Copy the records below word for word, from the first line through the line that contains "This screenshot has height=337, width=524.", and leave out any pictures.

**Task input:**
┄┄┄┄┄┄┄┄┄┄
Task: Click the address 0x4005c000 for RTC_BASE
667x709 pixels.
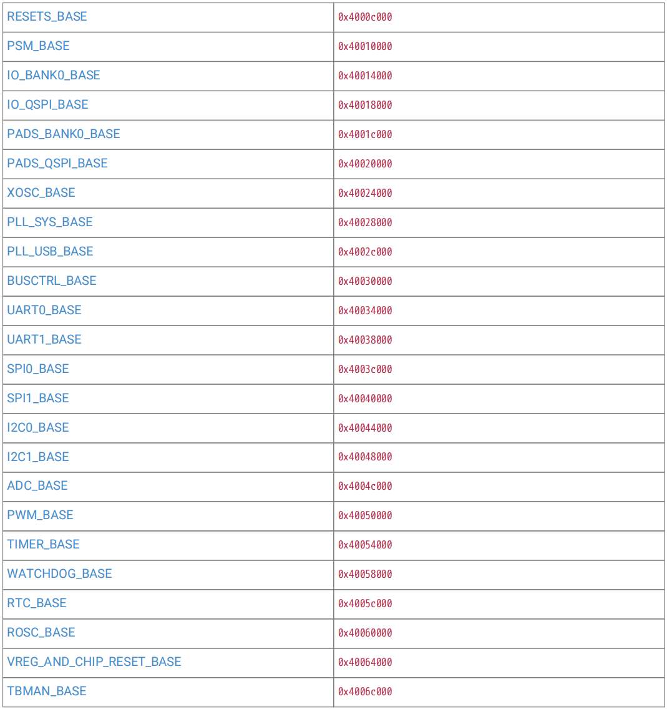Action: pyautogui.click(x=365, y=603)
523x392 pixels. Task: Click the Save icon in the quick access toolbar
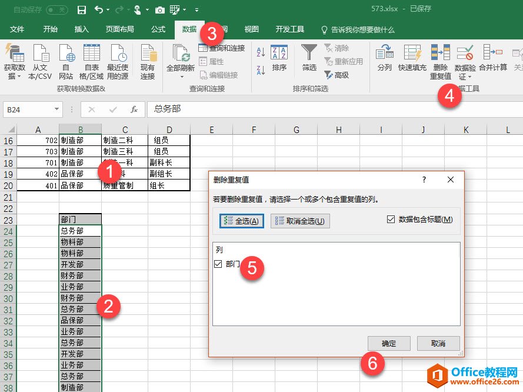(x=82, y=9)
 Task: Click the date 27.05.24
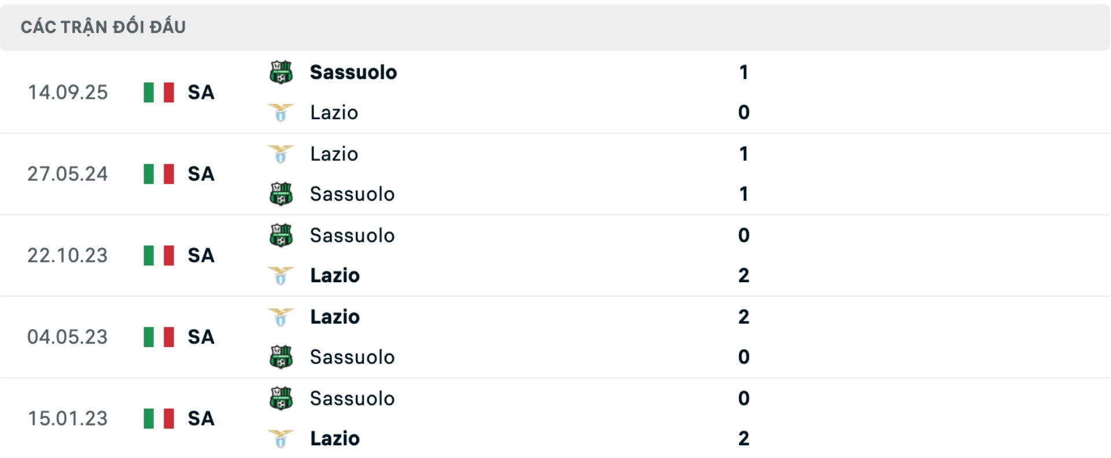(68, 174)
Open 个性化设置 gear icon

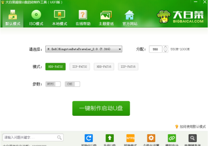[151, 138]
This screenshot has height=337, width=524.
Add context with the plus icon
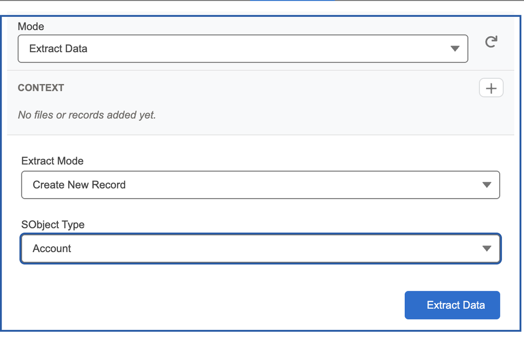(491, 88)
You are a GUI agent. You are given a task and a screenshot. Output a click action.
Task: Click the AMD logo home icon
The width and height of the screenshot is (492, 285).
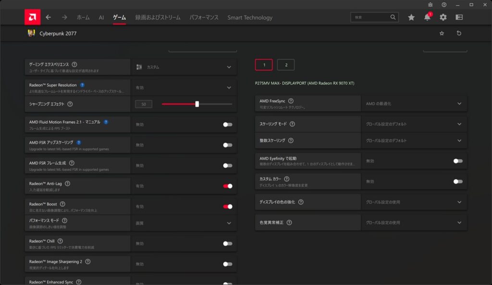click(x=33, y=17)
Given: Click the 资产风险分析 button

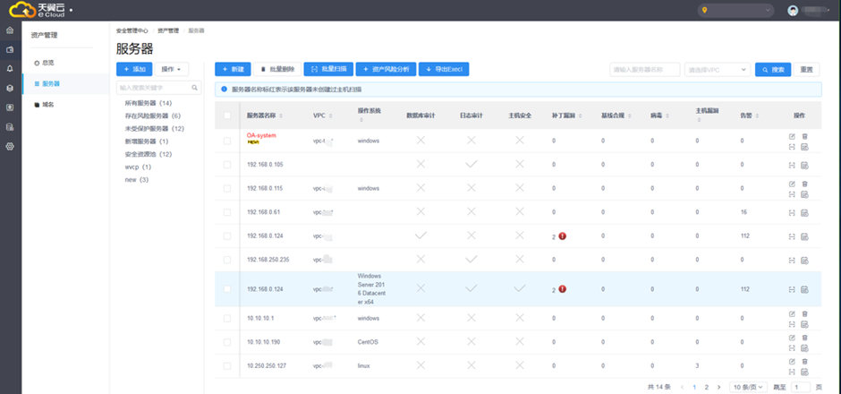Looking at the screenshot, I should [385, 69].
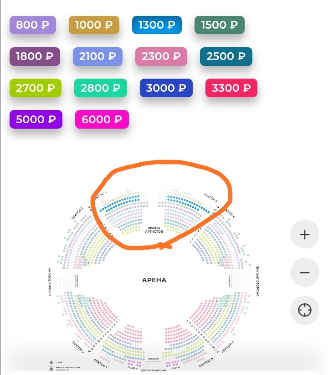Select the magenta 6000 ₽ price tag
This screenshot has height=375, width=328.
[x=102, y=120]
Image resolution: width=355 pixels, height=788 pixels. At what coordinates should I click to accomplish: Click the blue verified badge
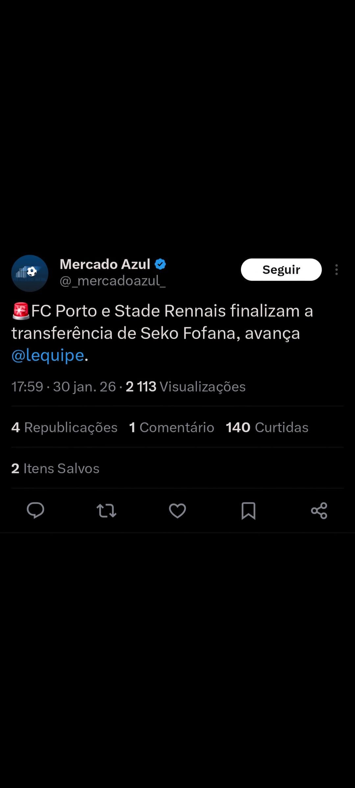click(160, 264)
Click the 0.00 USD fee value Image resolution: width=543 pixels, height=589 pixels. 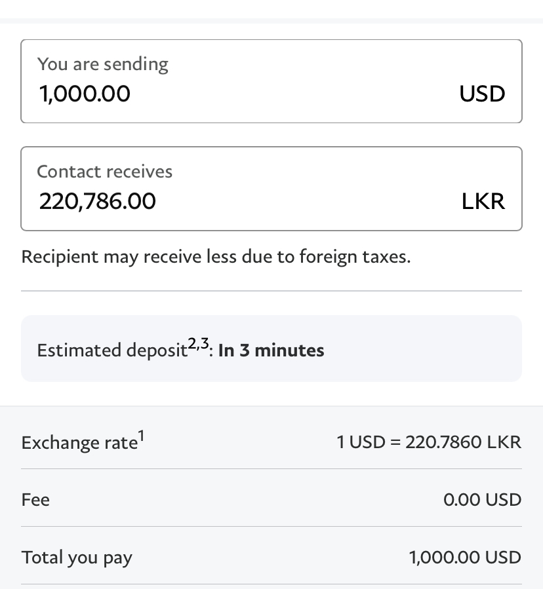tap(482, 500)
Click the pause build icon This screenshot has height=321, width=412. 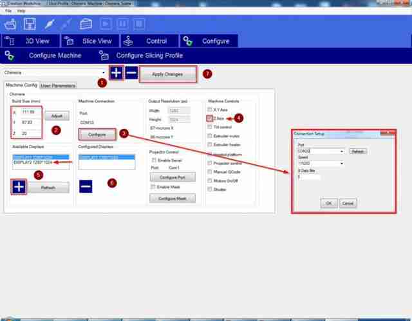122,24
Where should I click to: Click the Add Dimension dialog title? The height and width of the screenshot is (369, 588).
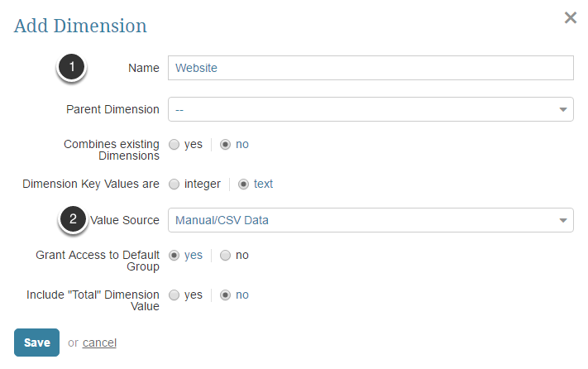click(80, 26)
┄┄┄┄┄┄┄┄┄┄
**Answer to this exercise:**
Task: Click the address 0x4005c000 for RTC_BASE
667x709 pixels.
Action: pyautogui.click(x=365, y=603)
523x392 pixels. Task: Click the Save icon in the quick access toolbar
(x=82, y=9)
 Task: Click the date 27.05.24
(68, 174)
Open 个性化设置 gear icon

[151, 138]
This screenshot has height=337, width=524.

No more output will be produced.